Nice writeup! So just to make sure: you could in principle even use a dynamically allocated array (std::vector in C++) for this secondary hash, that just doubles its capacity (using realloc, or std::vector automatic expansion) when it becomes full? And then you'd be 100% protected from the rare hash overwrite at little to no extra cost. Is that correct?
bob
Posts: 20943
Joined: Mon Feb 27, 2006 7:30 pm
Location: Birmingham, AL

Re: Cache over-writing and PV's

Post by bob »

Rein Halbersma wrote:
bob wrote: What you will discover is that if you double the search time, you double the number of PV stores as a max. I've been writing up the hash path idea. Here is a bit of data. I used fine #70 which is a real stress-test for hashing.

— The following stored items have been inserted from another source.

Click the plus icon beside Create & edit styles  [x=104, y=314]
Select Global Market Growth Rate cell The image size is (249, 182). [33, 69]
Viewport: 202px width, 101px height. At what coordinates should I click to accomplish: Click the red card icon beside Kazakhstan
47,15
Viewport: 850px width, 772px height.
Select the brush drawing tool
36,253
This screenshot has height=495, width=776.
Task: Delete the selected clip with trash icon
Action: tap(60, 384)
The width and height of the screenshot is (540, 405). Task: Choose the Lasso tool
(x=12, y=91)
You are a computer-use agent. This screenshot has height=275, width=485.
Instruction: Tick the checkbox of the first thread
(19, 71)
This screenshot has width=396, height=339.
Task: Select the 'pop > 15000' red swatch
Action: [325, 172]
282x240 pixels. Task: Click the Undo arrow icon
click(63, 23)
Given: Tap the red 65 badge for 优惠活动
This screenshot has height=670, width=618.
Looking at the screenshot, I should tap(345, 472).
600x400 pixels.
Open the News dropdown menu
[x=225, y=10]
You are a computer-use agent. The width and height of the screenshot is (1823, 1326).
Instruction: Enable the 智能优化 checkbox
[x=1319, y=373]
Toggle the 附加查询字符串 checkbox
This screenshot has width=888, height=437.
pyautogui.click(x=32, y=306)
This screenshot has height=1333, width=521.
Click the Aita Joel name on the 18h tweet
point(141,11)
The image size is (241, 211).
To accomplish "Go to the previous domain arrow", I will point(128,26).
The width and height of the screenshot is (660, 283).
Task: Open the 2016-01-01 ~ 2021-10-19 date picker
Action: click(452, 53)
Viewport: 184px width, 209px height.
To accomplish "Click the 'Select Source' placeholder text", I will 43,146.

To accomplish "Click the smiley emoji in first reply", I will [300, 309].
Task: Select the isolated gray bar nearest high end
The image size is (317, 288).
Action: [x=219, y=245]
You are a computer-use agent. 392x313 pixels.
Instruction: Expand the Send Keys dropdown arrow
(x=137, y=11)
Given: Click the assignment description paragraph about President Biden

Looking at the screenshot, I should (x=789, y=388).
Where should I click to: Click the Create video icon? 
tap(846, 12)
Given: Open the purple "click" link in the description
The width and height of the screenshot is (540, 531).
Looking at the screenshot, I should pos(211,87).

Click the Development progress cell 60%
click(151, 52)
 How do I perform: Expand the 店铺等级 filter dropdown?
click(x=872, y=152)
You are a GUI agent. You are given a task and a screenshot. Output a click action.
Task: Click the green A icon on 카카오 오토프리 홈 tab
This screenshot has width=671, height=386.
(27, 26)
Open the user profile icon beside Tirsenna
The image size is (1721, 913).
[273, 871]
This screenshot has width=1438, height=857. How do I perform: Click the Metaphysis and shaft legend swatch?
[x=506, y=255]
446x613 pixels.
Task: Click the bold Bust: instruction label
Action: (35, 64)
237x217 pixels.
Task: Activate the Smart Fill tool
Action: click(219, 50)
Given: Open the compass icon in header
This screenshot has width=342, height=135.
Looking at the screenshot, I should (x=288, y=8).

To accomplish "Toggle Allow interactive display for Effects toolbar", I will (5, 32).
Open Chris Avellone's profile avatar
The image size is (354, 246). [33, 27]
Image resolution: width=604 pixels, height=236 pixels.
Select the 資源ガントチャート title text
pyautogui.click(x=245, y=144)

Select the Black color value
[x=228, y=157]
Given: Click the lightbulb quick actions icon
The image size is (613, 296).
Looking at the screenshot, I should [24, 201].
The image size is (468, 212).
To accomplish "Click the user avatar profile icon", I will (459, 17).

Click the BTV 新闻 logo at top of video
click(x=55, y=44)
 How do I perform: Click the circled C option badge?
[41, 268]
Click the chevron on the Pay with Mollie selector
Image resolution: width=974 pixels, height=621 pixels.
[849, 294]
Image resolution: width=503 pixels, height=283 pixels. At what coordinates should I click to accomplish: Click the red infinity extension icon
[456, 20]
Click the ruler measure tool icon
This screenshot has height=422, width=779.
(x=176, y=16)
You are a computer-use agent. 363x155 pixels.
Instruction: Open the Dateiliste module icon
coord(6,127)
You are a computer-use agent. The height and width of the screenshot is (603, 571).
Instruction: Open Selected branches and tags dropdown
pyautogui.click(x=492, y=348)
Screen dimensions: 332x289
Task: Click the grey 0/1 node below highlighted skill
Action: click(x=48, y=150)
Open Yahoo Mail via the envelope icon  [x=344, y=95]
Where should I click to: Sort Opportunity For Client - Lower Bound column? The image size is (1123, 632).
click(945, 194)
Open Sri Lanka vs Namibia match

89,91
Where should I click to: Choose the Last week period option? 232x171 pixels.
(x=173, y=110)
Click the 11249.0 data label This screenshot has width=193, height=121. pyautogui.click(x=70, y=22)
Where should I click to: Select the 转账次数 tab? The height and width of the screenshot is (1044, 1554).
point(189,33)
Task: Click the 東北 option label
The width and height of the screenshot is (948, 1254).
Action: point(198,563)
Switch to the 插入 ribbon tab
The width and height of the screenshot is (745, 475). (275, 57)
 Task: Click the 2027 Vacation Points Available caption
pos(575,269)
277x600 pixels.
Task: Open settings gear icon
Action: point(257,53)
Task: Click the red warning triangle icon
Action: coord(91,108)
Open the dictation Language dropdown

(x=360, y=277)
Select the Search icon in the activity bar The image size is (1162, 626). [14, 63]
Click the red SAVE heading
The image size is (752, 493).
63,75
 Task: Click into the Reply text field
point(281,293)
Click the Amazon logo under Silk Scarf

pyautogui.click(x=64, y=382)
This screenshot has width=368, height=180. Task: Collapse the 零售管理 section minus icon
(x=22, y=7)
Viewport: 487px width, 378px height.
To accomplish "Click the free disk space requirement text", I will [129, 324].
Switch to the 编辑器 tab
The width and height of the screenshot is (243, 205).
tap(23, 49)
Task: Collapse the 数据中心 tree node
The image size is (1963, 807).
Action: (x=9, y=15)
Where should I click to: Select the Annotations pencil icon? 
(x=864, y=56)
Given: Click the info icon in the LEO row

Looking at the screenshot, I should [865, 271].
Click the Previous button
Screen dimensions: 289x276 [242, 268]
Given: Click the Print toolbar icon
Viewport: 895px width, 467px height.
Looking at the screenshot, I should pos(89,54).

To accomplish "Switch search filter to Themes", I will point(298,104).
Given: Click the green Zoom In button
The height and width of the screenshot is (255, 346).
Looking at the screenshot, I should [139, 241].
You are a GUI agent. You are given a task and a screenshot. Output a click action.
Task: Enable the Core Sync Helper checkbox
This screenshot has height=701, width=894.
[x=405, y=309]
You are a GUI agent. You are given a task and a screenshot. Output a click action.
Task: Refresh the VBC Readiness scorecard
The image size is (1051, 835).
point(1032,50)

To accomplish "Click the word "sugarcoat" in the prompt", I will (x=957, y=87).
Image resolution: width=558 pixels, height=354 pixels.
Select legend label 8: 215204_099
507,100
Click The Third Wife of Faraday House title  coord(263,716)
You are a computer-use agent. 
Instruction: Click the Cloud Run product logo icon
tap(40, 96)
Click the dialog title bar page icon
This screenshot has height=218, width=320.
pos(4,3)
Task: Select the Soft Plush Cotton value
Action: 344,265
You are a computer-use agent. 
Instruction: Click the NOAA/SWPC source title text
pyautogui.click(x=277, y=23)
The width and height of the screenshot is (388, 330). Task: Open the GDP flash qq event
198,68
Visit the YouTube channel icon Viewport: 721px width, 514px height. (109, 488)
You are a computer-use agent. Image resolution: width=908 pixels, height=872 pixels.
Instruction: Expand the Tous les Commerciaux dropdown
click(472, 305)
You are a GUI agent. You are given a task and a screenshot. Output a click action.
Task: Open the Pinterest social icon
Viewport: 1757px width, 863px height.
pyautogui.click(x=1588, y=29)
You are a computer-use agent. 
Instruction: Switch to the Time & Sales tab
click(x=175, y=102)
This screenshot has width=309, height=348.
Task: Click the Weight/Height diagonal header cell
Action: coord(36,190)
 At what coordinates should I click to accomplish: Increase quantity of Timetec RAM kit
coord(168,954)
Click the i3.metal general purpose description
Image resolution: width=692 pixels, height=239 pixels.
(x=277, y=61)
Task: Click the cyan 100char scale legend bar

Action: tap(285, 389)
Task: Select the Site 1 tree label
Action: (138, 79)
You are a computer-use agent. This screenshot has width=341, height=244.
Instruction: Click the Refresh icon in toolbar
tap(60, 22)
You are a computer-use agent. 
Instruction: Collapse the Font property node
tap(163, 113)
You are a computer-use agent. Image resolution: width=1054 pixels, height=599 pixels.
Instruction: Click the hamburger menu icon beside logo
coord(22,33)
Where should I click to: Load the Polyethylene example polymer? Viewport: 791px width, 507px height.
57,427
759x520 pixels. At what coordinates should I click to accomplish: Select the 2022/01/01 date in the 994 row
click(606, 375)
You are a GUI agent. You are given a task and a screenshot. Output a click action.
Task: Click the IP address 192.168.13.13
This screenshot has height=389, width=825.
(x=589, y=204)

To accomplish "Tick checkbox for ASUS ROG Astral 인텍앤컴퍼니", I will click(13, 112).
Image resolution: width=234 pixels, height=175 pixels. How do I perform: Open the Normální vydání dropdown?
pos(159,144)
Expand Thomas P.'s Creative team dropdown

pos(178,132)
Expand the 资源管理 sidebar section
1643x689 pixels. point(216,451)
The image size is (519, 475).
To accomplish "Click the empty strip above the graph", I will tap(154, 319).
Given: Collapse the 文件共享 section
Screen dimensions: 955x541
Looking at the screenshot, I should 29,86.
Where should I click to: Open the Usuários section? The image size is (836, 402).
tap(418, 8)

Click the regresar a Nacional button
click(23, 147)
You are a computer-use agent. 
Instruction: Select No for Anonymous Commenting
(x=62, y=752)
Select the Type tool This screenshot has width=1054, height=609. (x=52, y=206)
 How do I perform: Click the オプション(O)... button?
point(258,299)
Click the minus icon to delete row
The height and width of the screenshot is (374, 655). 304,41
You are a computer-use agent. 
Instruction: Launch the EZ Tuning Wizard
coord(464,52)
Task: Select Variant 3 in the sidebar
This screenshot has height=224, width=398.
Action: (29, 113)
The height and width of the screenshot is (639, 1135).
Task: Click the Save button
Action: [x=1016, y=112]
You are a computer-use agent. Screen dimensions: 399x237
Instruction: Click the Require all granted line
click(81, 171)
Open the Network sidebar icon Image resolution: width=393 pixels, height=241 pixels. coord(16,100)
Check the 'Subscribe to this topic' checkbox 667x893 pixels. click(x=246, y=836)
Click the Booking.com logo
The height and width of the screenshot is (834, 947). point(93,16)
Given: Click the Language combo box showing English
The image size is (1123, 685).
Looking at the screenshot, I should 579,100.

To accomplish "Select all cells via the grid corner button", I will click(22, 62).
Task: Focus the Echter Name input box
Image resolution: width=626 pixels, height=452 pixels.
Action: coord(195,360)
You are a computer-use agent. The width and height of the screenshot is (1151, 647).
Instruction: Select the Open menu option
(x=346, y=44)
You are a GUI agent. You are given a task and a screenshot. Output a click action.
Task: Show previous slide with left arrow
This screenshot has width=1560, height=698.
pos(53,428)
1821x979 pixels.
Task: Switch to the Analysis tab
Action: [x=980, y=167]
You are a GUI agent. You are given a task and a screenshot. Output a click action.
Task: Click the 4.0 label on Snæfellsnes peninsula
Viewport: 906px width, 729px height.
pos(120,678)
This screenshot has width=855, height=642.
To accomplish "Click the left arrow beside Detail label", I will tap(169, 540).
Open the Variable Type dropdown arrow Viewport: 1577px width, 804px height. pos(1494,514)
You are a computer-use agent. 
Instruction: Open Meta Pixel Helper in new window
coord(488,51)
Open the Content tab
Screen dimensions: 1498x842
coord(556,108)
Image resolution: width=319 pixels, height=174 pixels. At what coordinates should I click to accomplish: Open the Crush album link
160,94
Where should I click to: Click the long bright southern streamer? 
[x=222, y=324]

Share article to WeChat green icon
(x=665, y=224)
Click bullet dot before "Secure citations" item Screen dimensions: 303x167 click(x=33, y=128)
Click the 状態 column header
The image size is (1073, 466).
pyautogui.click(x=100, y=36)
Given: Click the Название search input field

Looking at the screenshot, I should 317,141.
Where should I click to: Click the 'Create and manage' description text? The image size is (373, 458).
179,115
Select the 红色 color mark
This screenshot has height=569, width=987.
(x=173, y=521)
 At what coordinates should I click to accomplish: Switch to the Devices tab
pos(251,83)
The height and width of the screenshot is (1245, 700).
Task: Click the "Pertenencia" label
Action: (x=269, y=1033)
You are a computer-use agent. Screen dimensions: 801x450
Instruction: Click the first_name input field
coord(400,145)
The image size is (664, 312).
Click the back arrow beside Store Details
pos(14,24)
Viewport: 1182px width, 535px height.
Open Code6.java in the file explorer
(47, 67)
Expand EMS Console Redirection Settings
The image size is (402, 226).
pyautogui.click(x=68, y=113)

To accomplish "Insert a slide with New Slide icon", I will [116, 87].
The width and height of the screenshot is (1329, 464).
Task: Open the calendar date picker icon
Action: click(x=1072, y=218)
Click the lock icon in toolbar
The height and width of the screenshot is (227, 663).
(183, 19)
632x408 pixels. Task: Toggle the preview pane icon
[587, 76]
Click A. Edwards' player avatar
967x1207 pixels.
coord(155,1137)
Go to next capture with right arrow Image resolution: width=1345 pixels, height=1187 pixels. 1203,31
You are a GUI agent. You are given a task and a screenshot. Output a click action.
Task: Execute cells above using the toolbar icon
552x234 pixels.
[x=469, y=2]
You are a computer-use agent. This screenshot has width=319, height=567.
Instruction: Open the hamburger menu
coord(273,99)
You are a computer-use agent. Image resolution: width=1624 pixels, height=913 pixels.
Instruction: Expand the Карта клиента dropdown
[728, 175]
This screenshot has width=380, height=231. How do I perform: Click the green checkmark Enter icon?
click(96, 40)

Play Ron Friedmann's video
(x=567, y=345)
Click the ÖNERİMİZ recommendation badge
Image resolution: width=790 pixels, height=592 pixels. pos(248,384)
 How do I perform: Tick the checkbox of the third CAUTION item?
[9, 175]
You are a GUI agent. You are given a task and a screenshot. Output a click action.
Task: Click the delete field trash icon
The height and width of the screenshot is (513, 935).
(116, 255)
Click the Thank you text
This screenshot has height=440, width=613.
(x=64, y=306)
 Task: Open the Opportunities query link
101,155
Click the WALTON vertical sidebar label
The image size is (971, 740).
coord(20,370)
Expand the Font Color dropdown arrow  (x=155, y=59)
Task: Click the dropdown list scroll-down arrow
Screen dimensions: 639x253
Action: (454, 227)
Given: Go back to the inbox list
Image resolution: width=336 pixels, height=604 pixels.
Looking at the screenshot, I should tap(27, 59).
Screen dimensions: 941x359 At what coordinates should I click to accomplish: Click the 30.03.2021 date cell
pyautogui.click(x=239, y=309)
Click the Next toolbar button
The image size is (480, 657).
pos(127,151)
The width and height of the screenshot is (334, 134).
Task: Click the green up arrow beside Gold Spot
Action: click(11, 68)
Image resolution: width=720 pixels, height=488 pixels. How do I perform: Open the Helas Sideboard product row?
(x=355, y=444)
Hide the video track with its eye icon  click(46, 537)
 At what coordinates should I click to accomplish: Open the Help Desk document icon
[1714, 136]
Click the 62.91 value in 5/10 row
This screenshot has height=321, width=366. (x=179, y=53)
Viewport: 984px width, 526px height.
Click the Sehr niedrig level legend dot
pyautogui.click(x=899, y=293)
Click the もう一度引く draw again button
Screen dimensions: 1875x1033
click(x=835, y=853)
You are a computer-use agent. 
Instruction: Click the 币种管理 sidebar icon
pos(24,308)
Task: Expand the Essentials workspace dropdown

Total probes/stores done = 387,877,352
Total times exact code executed (either HashProbe() OR HashStore()) = 2813

So almost 400M nodes searched, and I either probed OR stored an entry in the hash path table 2800 times. You can't even measure that in terms of time expended, it is so small. The benefit is that (a) you don't do this ridiculous "don't allow EXACT hash hits on the PV" which gives up some efficiency and (b) you get PVs that are complete every time except for the random hash hit. But I use a bucket size of 16 for this table since it is so infrequently accessed, which really drives overwrites down, and it doesn't require a huge table either.
Nice writeup! So just to make sure: you could in principle even use a dynamically allocated array (std::vector in C++) for this secondary hash, that just doubles its capacity (using realloc, or std::vector automatic expansion) when it becomes full? And then you'd be 100% protected from the rare hash overwrite at little to no extra cost. Is that correct?
It would seem so. However, not knowing what kind of overhead that might incur, one would obviously want to test it. But with so few stores, there is really nothing that says a linear list would not work equally well so that you never overwrite anything. But it would certainly need some testing. I started off with a hash-based approach because it seemed like the most logical solution. Whether it is or not I do not know for certain. There could be more stores in some oddly pathological position, obviously. All of my tests showed minimal numbers (I let it run on ICC for a few days playing some pretty long games (60 minutes and above) and I didn't see a single "alarming" probe/store total, which at least suggests it is reasonably bounded.
Rein Halbersma
Posts: 741
Joined: Tue May 22, 2007 11:13 am

Re: Cache over-writing and PV's

Post by Rein Halbersma »

bob wrote:
Rein Halbersma wrote:
bob wrote: What you will discover is that if you double the search time, you double the number of PV stores as a max. I've been writing up the hash path idea. Here is a bit of data. I used fine #70 which is a real stress-test for hashing.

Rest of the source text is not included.